Le réalisateur congolais Nelson Makengo, 29 ans, a reçu le 27 novembre le prix du Festival international du documentaire d’Amsterdam (IDFA) pour son court-métrage Nuit debout (« Up at night »).
Nuit debout, sixième court-métrage de l’artiste, propose 20 minutes d’immersion dans un Kinshasa nocturne en proie aux « délestages », les coupures d’électricité. Le film se déroule sur trois écrans juxtaposés, où l’on peut voir les habitants parler de ce problème et le résoudre à leur manière. La bande-son, éloquente, passe du bruit d’un générateur à un extrait d’un bulletin d’information à la radio sur le potentiel énorme d’Inga, ce barrage hydroélectrique qui pourrait alimenter non seulement la République démocratique du Congo (RDC), mais aussi une bonne partie de l’Afrique en électricité. En voix off, on entend aussi Joseph Kabila, l’ancien président, évoquer son bilan.
Le jeune réalisateur s’exprime avec la même sérénité que celle qui se dégage de son film. La voix posée, il constate simplement : « Les gens ne se disent plus qu’ils vont attendre l’électricité, ils s’organisent et s’approprient la question de la lumière. Ce qui importe dans le film, ce n’est pas la politique, mais comment les Congolais observent leur réalité là où ils se trouvent. La politique, on ne peut pas y échapper. Au Congo, tout nous ramène toujours à la politique… Mais comment perçoit-on nous-mêmes toute la réinvention de la lumière ? »

────────────────────

Consignes à suivre
#1 D'après l'article sur le réalisateur Nelson Makengo, combien de minutes dure son court-métrage Nuit debout ?
#2 Reprenez l'article sur Nelson Makengo après sa dernière phrase et rédigez-en la suite.

────────────────────

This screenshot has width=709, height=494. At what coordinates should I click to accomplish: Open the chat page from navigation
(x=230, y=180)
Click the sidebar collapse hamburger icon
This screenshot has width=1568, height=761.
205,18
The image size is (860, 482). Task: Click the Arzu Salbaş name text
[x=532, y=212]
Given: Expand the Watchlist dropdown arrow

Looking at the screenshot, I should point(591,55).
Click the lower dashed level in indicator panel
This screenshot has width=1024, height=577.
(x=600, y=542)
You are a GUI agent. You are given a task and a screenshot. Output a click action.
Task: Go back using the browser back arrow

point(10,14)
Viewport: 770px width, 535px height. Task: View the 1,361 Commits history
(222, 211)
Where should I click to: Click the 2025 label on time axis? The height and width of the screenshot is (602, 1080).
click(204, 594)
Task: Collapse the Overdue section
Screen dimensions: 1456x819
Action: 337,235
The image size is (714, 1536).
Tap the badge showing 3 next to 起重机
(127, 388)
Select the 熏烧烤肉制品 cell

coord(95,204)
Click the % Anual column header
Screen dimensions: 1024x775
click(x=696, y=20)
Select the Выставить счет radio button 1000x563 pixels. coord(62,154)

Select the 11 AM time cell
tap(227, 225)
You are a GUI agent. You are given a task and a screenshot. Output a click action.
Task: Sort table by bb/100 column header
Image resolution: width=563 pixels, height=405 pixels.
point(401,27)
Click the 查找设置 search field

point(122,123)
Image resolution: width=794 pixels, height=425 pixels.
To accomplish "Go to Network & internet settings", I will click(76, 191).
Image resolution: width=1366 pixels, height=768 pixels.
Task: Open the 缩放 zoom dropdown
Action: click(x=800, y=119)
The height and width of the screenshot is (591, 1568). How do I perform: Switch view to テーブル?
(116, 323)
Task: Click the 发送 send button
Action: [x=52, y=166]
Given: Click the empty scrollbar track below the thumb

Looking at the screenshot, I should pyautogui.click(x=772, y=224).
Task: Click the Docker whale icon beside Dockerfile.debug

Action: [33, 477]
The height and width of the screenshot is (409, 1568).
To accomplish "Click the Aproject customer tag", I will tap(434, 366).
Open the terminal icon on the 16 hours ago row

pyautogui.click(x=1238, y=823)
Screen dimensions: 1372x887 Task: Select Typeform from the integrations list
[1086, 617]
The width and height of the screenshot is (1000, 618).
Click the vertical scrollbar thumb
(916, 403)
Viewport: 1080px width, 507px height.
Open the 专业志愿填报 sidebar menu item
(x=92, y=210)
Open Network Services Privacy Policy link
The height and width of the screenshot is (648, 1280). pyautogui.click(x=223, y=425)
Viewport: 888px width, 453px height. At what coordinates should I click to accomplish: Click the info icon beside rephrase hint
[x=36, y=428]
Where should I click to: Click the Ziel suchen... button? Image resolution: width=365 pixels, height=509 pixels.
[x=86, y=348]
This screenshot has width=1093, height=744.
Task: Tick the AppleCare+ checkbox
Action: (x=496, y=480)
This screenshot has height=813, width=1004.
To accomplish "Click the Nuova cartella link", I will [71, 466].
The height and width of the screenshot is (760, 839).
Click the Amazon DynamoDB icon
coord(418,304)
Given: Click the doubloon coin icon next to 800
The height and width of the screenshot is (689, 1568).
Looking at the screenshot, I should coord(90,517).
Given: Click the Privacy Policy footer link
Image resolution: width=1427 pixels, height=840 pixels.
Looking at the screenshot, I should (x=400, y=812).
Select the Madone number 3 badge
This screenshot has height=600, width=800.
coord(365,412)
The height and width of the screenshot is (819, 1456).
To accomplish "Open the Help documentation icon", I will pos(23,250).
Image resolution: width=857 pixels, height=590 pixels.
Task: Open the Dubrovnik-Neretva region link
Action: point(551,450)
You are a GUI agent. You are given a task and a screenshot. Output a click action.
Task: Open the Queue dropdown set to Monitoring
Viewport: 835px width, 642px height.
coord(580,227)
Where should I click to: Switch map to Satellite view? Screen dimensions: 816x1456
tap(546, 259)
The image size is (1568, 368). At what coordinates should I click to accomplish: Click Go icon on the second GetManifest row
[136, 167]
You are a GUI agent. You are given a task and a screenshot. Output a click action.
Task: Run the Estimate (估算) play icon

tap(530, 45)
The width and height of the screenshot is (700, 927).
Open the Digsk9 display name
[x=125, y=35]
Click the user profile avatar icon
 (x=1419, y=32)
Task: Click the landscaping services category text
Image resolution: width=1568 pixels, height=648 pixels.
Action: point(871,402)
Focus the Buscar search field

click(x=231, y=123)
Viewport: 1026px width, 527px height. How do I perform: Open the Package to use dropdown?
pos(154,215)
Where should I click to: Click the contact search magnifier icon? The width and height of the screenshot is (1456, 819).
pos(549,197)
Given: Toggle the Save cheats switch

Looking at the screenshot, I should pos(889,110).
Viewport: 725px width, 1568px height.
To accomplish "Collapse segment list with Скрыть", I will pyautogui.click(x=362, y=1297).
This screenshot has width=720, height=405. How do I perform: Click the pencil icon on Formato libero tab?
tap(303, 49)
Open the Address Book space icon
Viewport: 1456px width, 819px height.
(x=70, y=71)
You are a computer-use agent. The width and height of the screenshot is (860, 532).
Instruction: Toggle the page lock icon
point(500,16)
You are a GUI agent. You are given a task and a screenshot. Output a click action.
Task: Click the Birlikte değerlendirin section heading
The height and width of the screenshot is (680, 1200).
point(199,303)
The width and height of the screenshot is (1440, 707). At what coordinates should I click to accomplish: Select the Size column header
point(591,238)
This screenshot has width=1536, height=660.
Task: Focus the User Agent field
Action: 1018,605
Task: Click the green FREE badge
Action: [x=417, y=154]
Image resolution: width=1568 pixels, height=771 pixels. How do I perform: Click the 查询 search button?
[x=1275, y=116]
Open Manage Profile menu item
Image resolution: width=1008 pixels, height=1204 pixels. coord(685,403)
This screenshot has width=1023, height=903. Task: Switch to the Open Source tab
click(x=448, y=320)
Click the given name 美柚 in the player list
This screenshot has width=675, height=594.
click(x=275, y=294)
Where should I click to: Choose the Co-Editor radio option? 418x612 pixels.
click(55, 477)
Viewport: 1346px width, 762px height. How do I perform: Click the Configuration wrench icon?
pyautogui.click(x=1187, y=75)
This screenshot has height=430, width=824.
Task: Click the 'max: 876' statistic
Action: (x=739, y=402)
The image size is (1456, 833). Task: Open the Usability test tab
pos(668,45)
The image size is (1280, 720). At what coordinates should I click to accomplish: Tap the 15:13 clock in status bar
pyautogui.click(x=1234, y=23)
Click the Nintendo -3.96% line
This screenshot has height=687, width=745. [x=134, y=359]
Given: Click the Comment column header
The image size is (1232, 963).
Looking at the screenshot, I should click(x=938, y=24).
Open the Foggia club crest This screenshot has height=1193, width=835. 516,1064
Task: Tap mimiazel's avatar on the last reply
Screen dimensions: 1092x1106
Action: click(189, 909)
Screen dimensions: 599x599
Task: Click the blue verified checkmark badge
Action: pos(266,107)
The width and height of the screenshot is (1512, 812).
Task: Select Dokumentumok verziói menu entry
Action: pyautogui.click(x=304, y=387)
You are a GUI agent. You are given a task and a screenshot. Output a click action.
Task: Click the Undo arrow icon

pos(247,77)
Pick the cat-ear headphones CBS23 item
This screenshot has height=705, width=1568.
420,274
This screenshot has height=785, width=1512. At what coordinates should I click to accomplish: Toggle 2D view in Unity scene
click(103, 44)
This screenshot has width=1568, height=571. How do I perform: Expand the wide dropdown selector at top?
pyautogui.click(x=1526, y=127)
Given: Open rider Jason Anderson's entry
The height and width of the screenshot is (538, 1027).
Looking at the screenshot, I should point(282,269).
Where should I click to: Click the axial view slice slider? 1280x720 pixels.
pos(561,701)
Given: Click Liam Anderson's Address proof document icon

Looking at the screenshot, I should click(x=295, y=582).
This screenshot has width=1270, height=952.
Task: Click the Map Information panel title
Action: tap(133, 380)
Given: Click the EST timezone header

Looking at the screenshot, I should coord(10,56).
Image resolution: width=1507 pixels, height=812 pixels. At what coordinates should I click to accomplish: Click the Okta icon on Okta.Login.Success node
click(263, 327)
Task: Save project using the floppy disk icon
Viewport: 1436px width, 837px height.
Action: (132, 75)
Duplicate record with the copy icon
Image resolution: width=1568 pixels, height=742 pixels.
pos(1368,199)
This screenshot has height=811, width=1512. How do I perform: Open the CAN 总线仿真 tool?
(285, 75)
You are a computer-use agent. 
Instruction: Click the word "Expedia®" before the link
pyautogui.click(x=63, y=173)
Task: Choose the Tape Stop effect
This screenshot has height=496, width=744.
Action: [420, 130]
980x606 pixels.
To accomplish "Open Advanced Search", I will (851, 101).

────────────────────

Résultats obtenus
#1 20 minutes.

#2
« La nuit comme métaphore »
Il a lui-même pris conscience que Kinshasa était dans le noir au retour d’un séjour de deux mois et demi à Paris, pour l’Université d’été de la Femis, en 2016. Un voyage qui lui fait un choc et le « redémarre » dans ses perceptions. « Esthétiquement, cela créée quelque chose de temporaire, mais de très beau. C’est ce qu’il y a d’intéressant dans cette précarité : la beauté qui illumine la ville ».
Le film est parti d’un projet photo, pour créer une cartographie imaginaire de la ville vue du ciel, avec ses quartiers allumés et ses quartiers éteints. L’installation prévoyait trois écrans différents… Elle est devenue un film de manière expérimentale, auto-produit, avec le soutien de quelques amis et une post-production au centre d’art bruxellois Argos.
Le court-métrage a d’abord fait partie d’une installation d’art contemporain, présentée au centre d’art WIELS à Bruxelles en juillet 2019 dans l’exposition « Multiple Transmissions : Art in the Afropolitan Age ». Nelson Makengo a installé un parasol éclairé sous lequel trônent des marchandises, emblème de la vie nocturne dans toutes les villes de RDC. Le film a aussi été présenté lors de la dernière Biennale de Lumumbashi, en octobre. « Le public souriait, il se reconnaissait, précise Bob Nelson Makengo. Il n’y a rien de nouveau pour lui, mais se confronter à quelque chose qu’on connaît déjà dans un autre espace, c’était intéressant ». L’artiste congolais Sammy Baloji, organisateur de cette Biennale, souligne « le sens aigu de l’observation et un travail plastique impressionnant » chez Bob Nelson Makengo. « C’est fort de choisir la nuit comme métaphore, avec ses personnages comme formes d’énergie et de lumière, pour parler de manière si simple d’une question complexe ».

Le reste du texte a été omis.